I want to add a little bit to the great answer by /u/Kochevnik81 to your original question.

One things worth noting are that various fights over seating members of both Houses of Congress weren't just a Civil War era phenomenon; in fact, one of the first truly nasty bits of electoral skullduggery was in 1793 when Federalists expelled Albert Gallatin - later Secretary of the Treasury under both Jefferson and Madison - over a pretty dubious claim about his eligibility because of his naturalized citizenship. (He was a Swiss immigrant, but that was far less important than being a Jeffersonian Republican and one of the few people in the country good enough at public finance to go toe to toe with Hamilton.) James Monroe, at the time the Jeffersonian Republican leader in the Senate, returned the favor tit for tat by blocking the seating of Federalist Kensey Johns of Delaware, and Gallatin was elected to the House two years later, seated, and promptly began investigating the Administration's finances.

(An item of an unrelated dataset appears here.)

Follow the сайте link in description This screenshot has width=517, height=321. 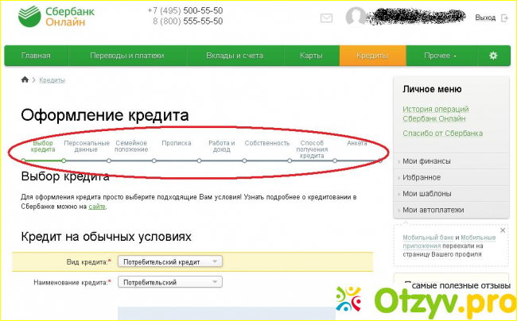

But this set the pattern for what Congress could do to itself as by law it is the arbiter of its own membership, and while the Early Republic was as nastily partisan as any era in history, it also served to both parties as a warning that anything one party could do, the other party would as well - which actually did reduce a little bit of the electoral bickering on the Congressional level, albeit with every few years a disputed election or two that got fought out in the caucuses and on the floor. As I've written before, one of the more memorable of these was when 4 of the 5 New Jersey House seats had dueling Whig and Democratic slates certified by relevant state authorities, which meant party control of the House was in question, it couldn't organize to elect a Speaker, and rather than letting the non elected clerk run things, both parties agreed on the somewhat non-partisan John Quincy Adams to chair proceedings until they could sort out the election and membership.

After the Civil War, while readmission of individual states and their Members of Congress are well beyond your question since it gets deeply into the details of Reconstruction, one worth noting was that when Radical Republicans needed a 2/3rds majority to pass the 14th amendment in 1866, an excuse was found to remove a Democrat from New Jersey, Senator John Stockton - who'd already been sitting as a Senator for a year - over the rather thin veneer that since his election was by plurality rather than majority it was therefore invalid. In one of the most bizarre procedural moves in Congressional history, he was expelled, his voting record over that year entirely expunged (even more strangely, during all this he'd actually been allowed to vote on parts of the investigation into his status), and as Republicans now controlled the New Jersey legislature, one was elected by them for remainder of his term. Stockton got a bit of revenge when Democrats regained control of the state a couple years later and he was reelected.

Your followup question, however, is one that I've discussed a few times before in the context of Congress and the Electoral College. The Election of 1800 set the tone for the disasters to come and nearly blew up the nascent republic, 1872 was the only time in history Congress outright refused to accept electoral returns, and 1876 had Republicans commit massive recount fraud to place Hayes in office, and had Tilden not backed down/bumbled away his claim there was a decent possibility of competing inaugurations, along with a lesser one of McClellan marching on Washington on his behalf to fight Republican militias and perhaps federal troops

I think what you are really after when you reference January 6th, though, is a discussion of what Congress enacted after the 1876 debacle, the Electoral Count Act of 1887 (note the 11 years it took to pass!) and how it defines Congressional responsibilities when the Electoral College results are actually tabulated. That's a bit much for a followup question, but if you'd like to ask it as another top level question in a couple of days I might be able to give a more thorough answer on it.